ALBRIGHT HEREDITARY OSTEODYSTROPHY (GNAS1)
Syndromes: Albright Hereditary Osteodystrophy (AHO), Pseudohypoparathyroidism type 1A (PHP 1A), Pseudopseudohypoparathyroidism (PPHP), Progressive Osseus Heteroplasia (POH)
Gene Symbol: GNAS1
Chromosomal Locus: 20q13.32
Protein: Gs-alpha protein
Pseudonyms: Adenylate cyclase-stimulating G alpha protein
TURNAROUND TIME: 4 weeks
TESTING METHODOLOGY: Polymerase chain reaction (PCR) and DNA sequencing of all 13 exons.
- Collect: Prefer two 5ml whole blood EDTA (lavender top) tube.
- Min. Collection: 0.7 ml whole blood EDTA.
- Transport: blood EDTA at Room Temp shipped regular next day air (No Saturday delivery; store specimen at 4°C and ship Monday).
- Stability: Ambient: up to 7 days; Refrigerated: 2 weeks. Frozen: unacceptable
- Unacceptable Conditions: Serum. Frozen or severely hemolyzed blood. Clotted blood.
- Prenatal testing: Direct: 5ml direct unspun amniotic fluid or 15mg CVS tissue with a backup flask growing. Culture: confluent T25 flask. Maternal blood sample is required for maternal cell contamination studies.
Counseling and informed consent are recommended for genetic testing. A consent form
is available but not required.
Inheritance: Autosomal dominant inheritance pattern.

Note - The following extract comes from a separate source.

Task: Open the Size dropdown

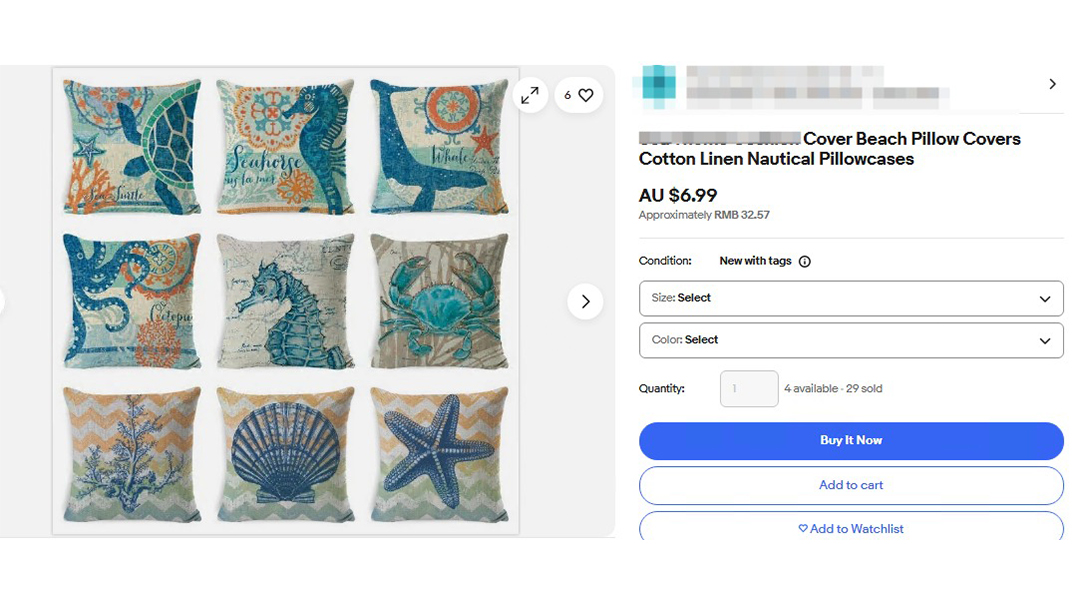Action: pos(850,298)
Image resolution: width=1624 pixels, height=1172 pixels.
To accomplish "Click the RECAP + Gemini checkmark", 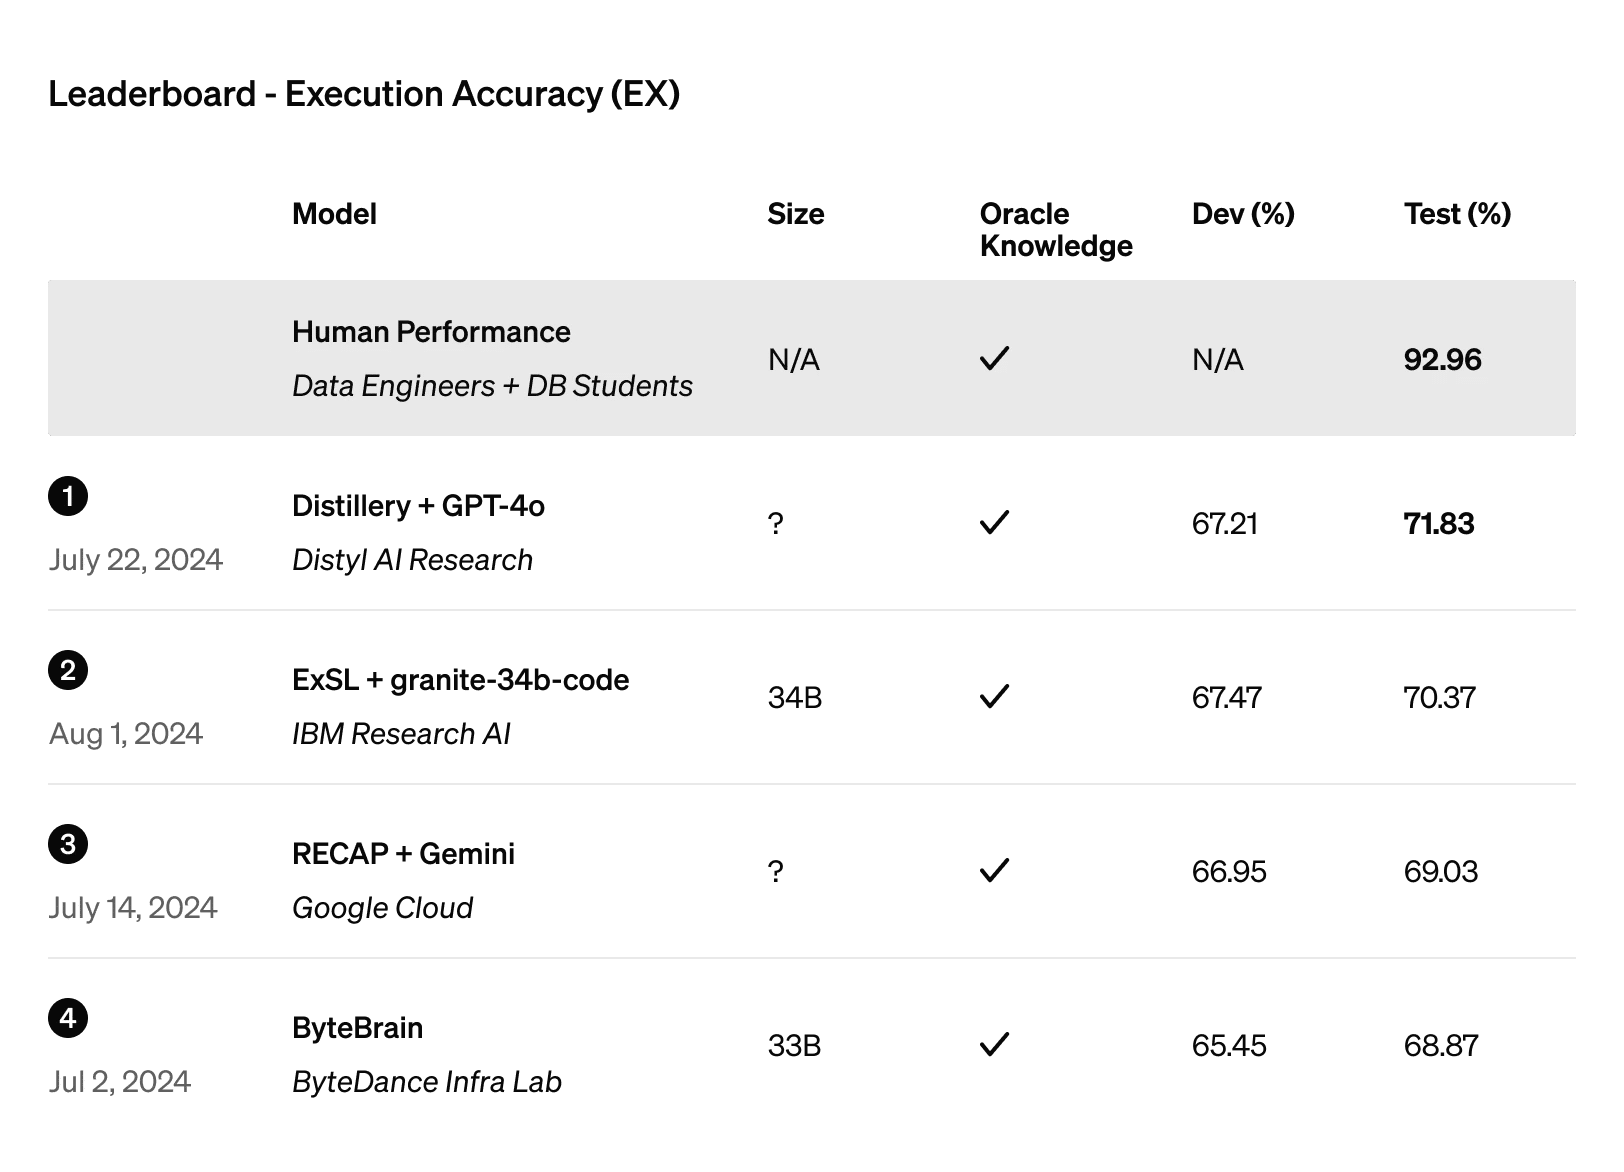I will 994,871.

Disease Characteristics: AHO phenotype is associated with various combinations of short stature, obesity, mental retardation, round face, brachydactyly and bone calcification. Other symptoms may include ectopic ossification, cataracts and dental hypoplasia. PHP Ia is AHO with multiple hormone resistance, and it is caused by mutations that affect the function of the Gs-alpha protein on the maternal allele. This results in expression of the Gs-alpha protein only from the paternal allele. PPHP is AHO without endocrine abnormalities. PPHP is caused by mutations that affect loss of function of the protein on the paternal allele, resulting in expression of the protein only from the maternal allele. POH is also caused by activating mutations on the GNAS1 gene that are inherited paternally.
Molecular Genetic Mechanism: Causative mutations have been found throughout the 13 exon gene.
Analytic Sensitivity: 99%
Clinical Sensitivity: 60-90%
Test Limitations: The sequencing test cannot detect the following: mutations located outside of the gene, McCune Albright Syndrome ( a mosaic mutation presentation for R201 requires special methods of detection) nor PHP 1B (methylation characterization is required to detect the genetic abnormality). Rare diagnostic errors can occur due to primer or probe site mutations or rare polymorphisms.
INDICATIONS FOR USE:
- Obesity associated with brachydactyly.
- Ectopic ossification - especially in the skin.
- Family history of any of these conditions.